| EXERCISE OBJECTIVE |
Return, exactly as they appear, the rows that begin at the line containing "What do you" and end after the line containing "Locate an element", and leave the pictures out of your answer.

━━━━━ LISTED ENTRIES ━━━━━

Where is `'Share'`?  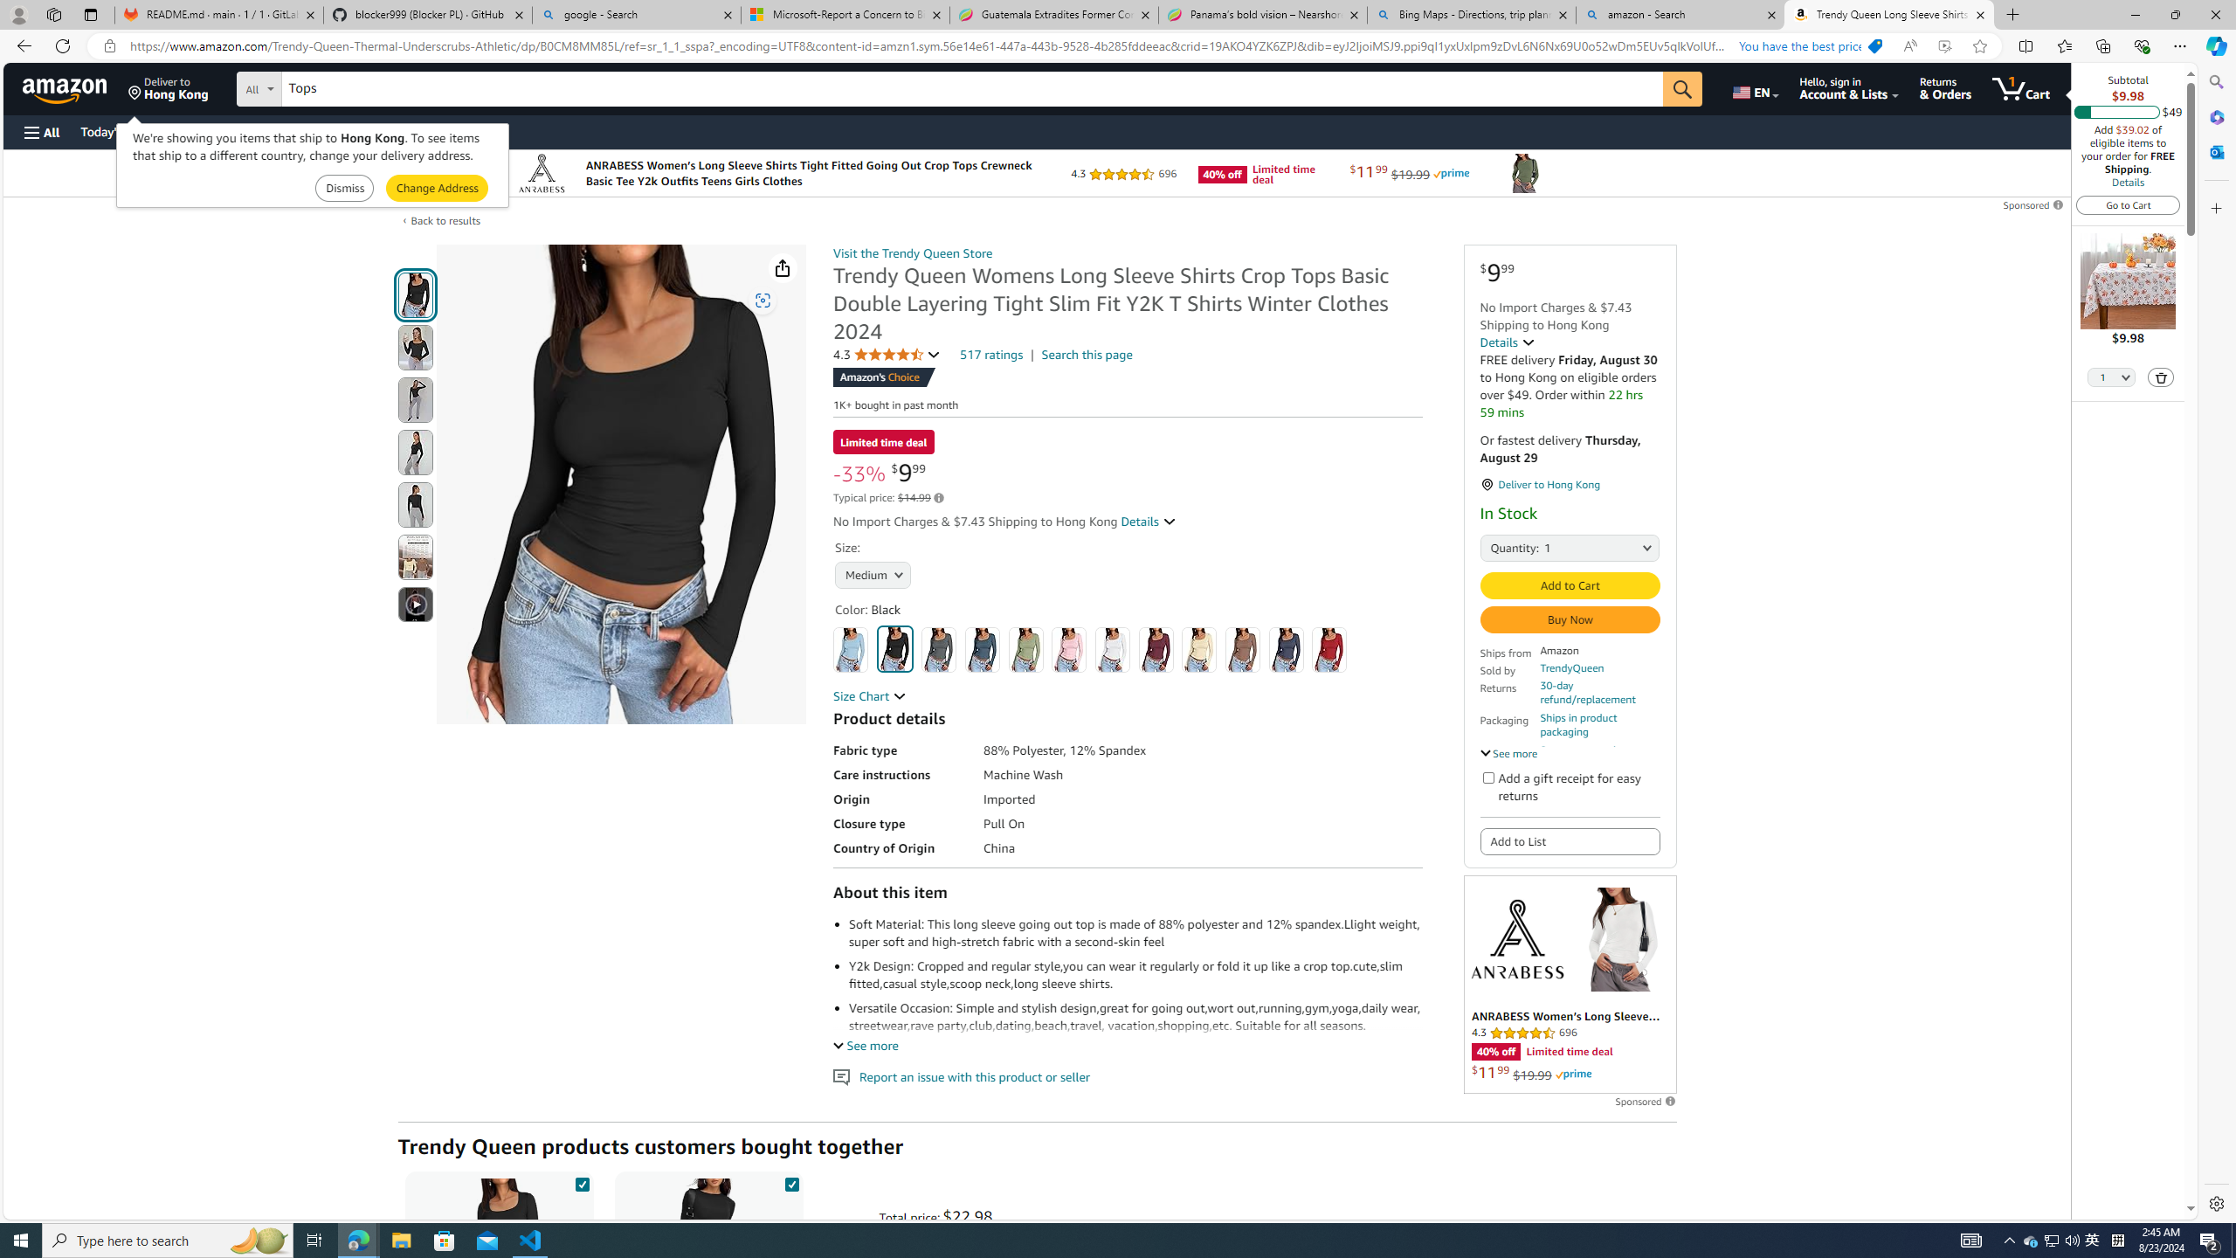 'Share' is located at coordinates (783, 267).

━━━━━
━━━━━ LISTED ENTRIES ━━━━━

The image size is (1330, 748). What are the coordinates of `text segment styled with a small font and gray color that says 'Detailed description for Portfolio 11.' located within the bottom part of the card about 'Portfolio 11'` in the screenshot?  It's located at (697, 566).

━━━━━
━━━━━ LISTED ENTRIES ━━━━━

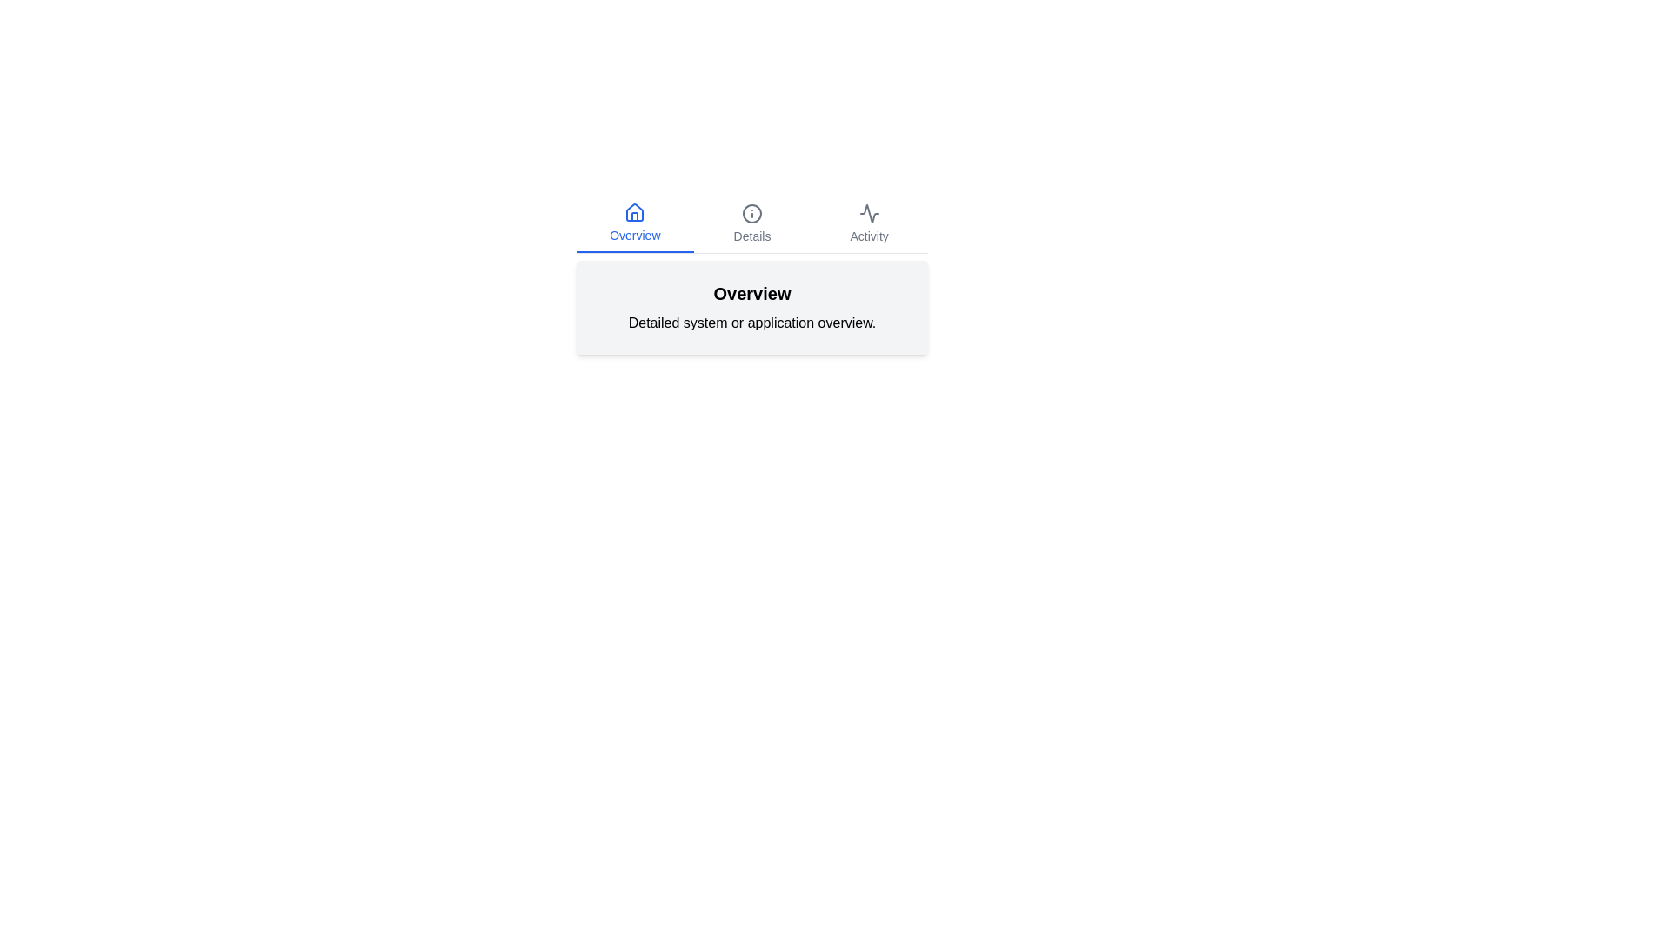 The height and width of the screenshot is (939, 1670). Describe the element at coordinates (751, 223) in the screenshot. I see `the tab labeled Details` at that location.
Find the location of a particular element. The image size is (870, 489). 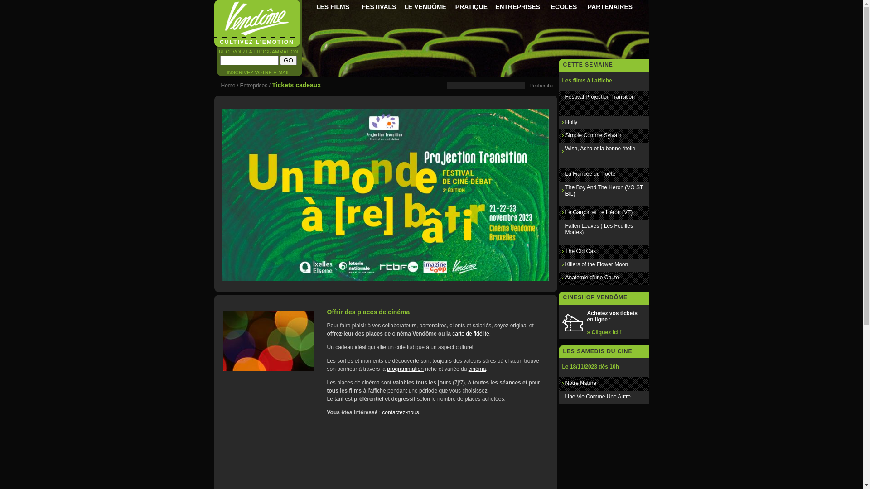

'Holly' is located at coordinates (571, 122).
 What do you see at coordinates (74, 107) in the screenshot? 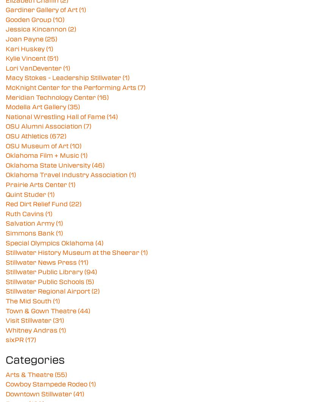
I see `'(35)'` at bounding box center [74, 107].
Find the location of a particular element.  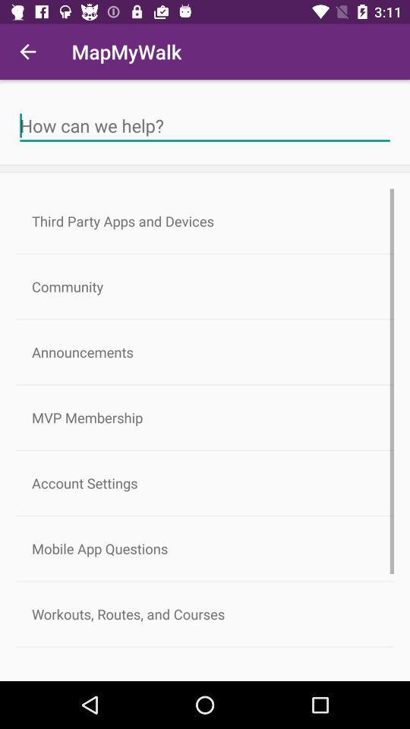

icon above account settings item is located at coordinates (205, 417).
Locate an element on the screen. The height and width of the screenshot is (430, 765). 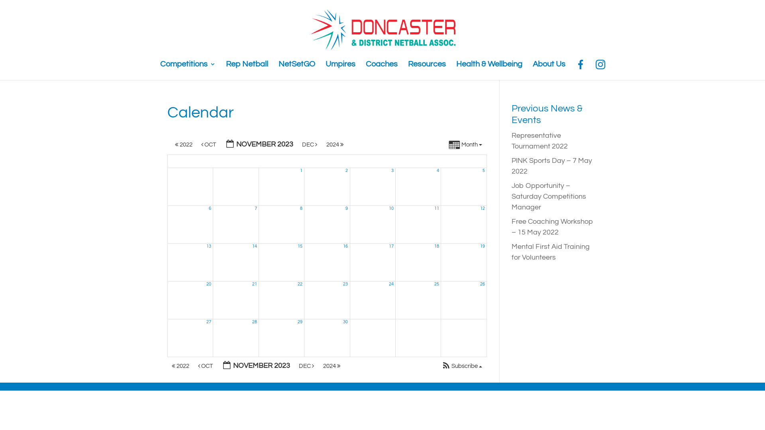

━━━━━

| SOLUTION FOR THIS TASK |
 What do you see at coordinates (74, 107) in the screenshot? 
I see `'(35)'` at bounding box center [74, 107].
Find the location of a particular element.  

icon above account settings item is located at coordinates (205, 417).
Locate an element on the screen. The height and width of the screenshot is (430, 765). 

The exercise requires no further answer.